Era un secreto a voces, pero la retribución que percibe el exdirector de CAI, Tomás García Montes, tras su salida de la entidad sigue levantando ampollas entre los trabajadores y los sindicatos. Desde la caja aragonesa insisten en que "se ha hecho todo lo posible" por tratar de cesar esos pagos al exdirectivo, e incluso se presentó una demanda ante el juzgado de lo Social de Zaragoza que derivó en una querella por apropiación indebida y administración desleal. El mensaje de la dirección de CAI es que esas prácticas --García Montes cesó en diciembre del 2009 y le sustituyó Luis Miguel Carrasco-- "han desaparecido" y se cambió "de arriba a abajo" esa forma de actuar tras la llegada del nuevo director general.

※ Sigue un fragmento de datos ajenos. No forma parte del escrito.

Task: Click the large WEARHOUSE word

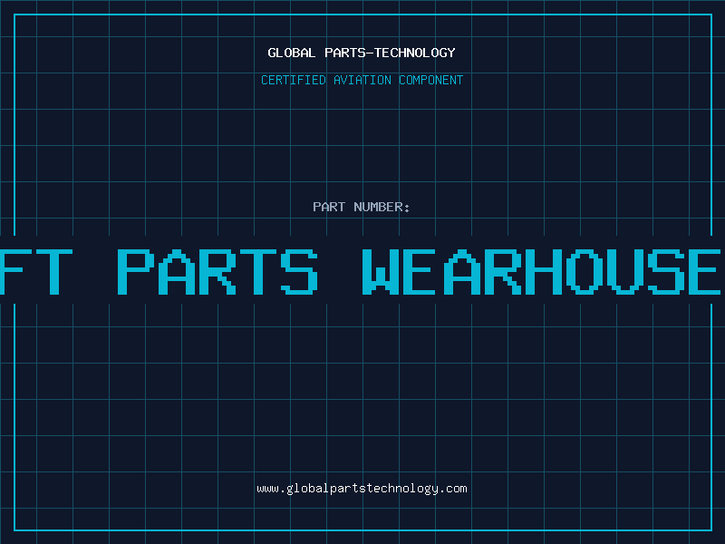Action: coord(541,272)
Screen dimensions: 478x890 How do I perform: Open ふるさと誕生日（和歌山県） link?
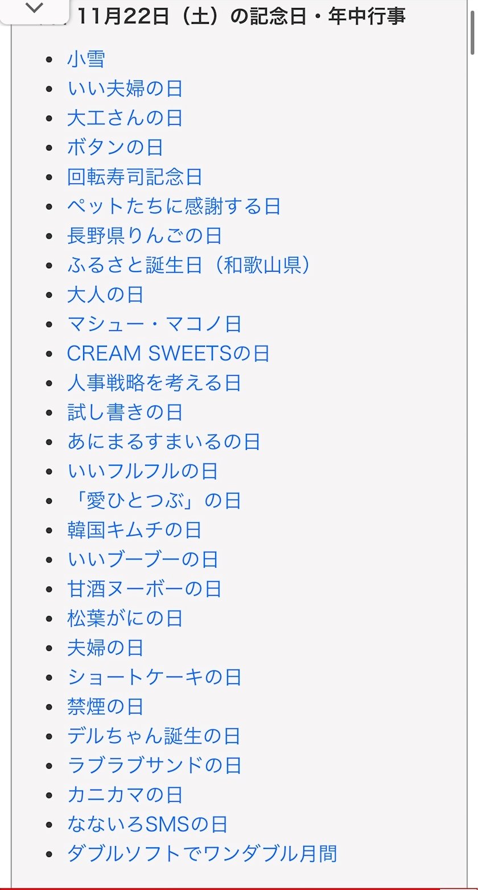click(188, 265)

García Montes, que percibe de la entidad 15.000 euros mensuales en concepto de pensión vitalicia tal y como publicó ayer este diario, está considerado como uno de los causantes del agujero inmobiliario que arrastra CAI. Los representantes sindicales calificaron ayer de "inadmisible" y "lamentable" que el exdirectivo todavía perciba esa retribución después de lo que ha ocurrido. No obstante, fuentes del comité de CAI insisten en que "hubo otras personas que lo consintieron", en alusión clara a los miembros del consejo durante y antes del 2009.

Fuentes del PSOE calificaron el salario de García Montes de "deshonrosas" y apostaron por la "transparencia" y por "asumir responsabilidades", incluso desde los partidos políticos. IU exige una comisión de investigación y también reclama "depurar responsabilidades".